Draußen lag Hildesheim, die Stadt von Dörmanns Bischof, der sich wahrscheinlich auch seine Gedanken machen würde, wenn er davon erfuhr, dass im Hause des Pastors ein Säugling aufgetaucht war. Der Bischof saß in seiner trockenen Stadt an der Innerste und ließ den lieben Gott einen guten Mann sein, aber Dörmann hatte nun einmal an der Glitta seine Schäflein ins Trockene zu bringen, das war etwas anderes.

O Hildesheim an der Innerste, du traditionsreiche und wohlkanalisierte Stadt des heiligen Bischof Bernward, reich an Kunstschätzen aus Ägypten, dem vom fruchtbaren Nil regelmäßig überschwemmten Lande, und selbst so gesegnet mit deinem Flusse. Ulf lachte leise, und es klang ein wenig schadenfroh.

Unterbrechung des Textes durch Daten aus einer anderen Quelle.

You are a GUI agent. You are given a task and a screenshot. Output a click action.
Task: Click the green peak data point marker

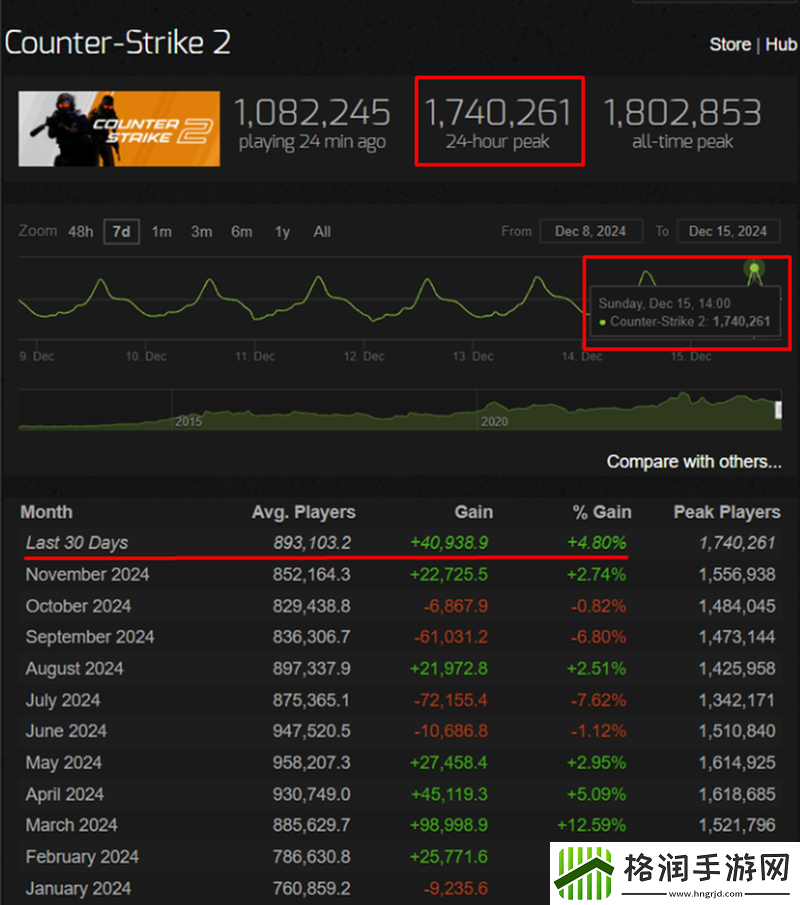(x=754, y=268)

Ja, wenn man es nicht besser wusste. Er wusste es besser. Er wusste, dass es neben der friedlichen Innerste auch noch die Treibe gab, den reißenden unterirdischen Strom, die kostenverschlingende Treibe. Es gab mehrstöckige, prächtige Gebäude in Hildesheim, bei denen das Fundament um einiges teurer war als alles, was sich über der Erde befand. Nur kein Neid.

„Ist hier noch frei?“

Ein kastanienbrauner Irish Setter mit glänzendem Fell und dunklen, intelligenten Augen schob sich zur Tür herein. Sein Mensch sah etwa so aus, wie Ulf sich immer die Gaby Glockner aus den TKKG-Büchern vorgestellt hatte.